Crawford steered the Miami back and forth across the Russian sub’s track, solving for her course and speed. She seemed to be heading a little east of due north, straight and true with no variation at all. The solution showed her on a course of zero-three-five, traveling at a speed of eight knots. The Akula didn’t seem to be in much of a hurry or to be the least bit suspicious that anyone might be trailing her.
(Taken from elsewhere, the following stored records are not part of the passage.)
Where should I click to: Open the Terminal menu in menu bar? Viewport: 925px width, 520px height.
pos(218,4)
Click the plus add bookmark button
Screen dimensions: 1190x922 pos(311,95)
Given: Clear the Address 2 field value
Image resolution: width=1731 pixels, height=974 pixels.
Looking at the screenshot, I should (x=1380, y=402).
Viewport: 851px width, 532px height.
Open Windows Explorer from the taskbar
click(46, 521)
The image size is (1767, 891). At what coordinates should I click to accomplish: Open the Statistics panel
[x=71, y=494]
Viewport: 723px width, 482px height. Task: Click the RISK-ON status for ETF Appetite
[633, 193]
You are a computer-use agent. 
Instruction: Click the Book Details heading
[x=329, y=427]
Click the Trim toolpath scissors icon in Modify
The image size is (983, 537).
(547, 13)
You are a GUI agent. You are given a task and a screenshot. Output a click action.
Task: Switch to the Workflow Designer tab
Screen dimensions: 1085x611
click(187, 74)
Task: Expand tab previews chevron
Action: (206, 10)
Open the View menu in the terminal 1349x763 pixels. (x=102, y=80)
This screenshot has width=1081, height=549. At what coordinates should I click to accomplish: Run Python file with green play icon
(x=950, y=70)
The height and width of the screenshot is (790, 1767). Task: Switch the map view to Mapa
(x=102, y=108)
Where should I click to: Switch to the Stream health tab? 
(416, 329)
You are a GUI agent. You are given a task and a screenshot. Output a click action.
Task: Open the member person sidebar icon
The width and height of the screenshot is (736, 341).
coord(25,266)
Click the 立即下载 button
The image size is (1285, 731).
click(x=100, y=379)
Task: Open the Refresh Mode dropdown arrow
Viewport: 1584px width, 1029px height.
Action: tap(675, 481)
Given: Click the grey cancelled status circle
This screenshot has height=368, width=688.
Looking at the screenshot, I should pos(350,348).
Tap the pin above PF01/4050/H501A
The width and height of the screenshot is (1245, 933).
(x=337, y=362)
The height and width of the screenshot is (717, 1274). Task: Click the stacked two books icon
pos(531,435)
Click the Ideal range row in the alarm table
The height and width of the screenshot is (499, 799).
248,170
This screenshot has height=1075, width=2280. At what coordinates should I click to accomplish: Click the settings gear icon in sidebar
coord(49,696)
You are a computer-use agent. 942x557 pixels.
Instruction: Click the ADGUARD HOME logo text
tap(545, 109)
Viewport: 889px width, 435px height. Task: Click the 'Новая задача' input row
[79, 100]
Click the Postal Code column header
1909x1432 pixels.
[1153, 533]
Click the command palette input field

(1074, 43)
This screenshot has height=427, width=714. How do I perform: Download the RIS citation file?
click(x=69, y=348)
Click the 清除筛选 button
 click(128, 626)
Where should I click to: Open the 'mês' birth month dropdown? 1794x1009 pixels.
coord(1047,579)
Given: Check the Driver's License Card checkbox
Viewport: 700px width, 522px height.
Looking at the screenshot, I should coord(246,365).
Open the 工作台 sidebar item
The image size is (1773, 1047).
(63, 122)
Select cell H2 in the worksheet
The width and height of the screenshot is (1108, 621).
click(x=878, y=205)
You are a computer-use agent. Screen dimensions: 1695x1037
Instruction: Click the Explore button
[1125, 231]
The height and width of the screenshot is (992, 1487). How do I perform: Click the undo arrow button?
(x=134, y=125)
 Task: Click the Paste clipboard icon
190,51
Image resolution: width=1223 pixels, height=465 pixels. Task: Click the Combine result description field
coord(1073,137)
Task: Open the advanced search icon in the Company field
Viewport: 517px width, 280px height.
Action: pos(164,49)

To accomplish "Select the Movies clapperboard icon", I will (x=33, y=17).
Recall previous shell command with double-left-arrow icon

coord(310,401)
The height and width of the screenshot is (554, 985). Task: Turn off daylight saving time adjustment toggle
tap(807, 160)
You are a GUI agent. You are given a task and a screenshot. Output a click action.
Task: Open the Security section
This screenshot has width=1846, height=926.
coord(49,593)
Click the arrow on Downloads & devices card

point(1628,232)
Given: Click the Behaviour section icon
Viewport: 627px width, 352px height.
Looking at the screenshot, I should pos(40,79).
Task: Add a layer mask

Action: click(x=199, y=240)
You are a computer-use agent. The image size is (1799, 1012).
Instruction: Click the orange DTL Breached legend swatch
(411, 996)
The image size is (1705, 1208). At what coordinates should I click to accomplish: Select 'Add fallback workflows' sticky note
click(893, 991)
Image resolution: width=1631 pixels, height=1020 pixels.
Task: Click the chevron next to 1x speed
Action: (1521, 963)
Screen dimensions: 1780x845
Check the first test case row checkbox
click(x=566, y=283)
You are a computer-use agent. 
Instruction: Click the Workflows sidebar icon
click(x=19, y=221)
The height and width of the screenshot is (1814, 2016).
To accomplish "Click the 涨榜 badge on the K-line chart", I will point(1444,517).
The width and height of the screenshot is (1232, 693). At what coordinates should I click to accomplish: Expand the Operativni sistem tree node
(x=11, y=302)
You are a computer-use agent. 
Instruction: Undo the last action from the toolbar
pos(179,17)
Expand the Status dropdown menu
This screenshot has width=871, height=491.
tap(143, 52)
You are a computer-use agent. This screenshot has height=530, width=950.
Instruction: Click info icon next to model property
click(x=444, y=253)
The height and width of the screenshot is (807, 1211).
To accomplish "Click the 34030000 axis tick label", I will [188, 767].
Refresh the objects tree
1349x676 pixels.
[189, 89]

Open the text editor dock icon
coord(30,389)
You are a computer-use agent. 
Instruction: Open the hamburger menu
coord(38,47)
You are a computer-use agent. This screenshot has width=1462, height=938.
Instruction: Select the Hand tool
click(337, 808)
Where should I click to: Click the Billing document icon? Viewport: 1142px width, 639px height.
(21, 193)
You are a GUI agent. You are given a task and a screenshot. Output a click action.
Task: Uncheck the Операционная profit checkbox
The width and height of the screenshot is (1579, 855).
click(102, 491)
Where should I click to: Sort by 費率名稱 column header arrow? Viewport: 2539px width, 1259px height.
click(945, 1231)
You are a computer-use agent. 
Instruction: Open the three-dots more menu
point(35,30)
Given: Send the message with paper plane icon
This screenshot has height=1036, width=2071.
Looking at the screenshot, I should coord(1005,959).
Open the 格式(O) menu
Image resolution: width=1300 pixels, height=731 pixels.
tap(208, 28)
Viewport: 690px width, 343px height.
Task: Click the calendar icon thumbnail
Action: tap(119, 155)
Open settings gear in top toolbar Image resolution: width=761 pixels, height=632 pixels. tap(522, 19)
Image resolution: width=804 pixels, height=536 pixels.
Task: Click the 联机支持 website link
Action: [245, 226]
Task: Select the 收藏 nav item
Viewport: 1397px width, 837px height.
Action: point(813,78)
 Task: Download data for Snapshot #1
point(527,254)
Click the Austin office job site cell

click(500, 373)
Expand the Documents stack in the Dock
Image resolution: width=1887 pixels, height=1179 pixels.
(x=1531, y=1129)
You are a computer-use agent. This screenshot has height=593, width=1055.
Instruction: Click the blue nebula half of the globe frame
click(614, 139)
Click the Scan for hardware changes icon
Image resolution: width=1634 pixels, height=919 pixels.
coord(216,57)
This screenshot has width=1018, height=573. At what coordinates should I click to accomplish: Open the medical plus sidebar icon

She hadn’t changed course or cleared baffles since Miami had detected her twenty-four hours before. That was a very long time for any submariner to go without turning around to try to catch anyone who might be trailing him. It seemed as if the Russian skipper expected someone to be following him.
The pair of boats had left the open water over two hundred miles back. Now there was a thick layer of ice above them, stretching for many miles in every direction. If they needed to go to the surface for any reason, they would have to search for a polynya, a thin place in the ice to break through. In the winter up here, these holes were few and far between.
Crawford grimaced as he rubbed his aching neck. The excitement of the chase had begun to wane hours ago. His blue poopie suit was wilted and sweat-stained and his face felt like coarse sandpaper. He stared into the dregs of his coffee. It had long since gone cold.
Glancing around the control room, Crawford confirmed that everyone else looked as tired as he felt. Andy Gerson sat slouched on a stool in front of one of the fire control computer screens. He was hunched over, talking to Bill Wittstrom. Tired or not, they were trying to refine the solution some more, learning all they could about the unidentified sub.
Bill Schutte looked up from the navigation chart he was using. “Skipper, looks like he’s heading for the north tip of Novaya Zemlya. You don’t think he’s making a transit around to the Pacific, do you?”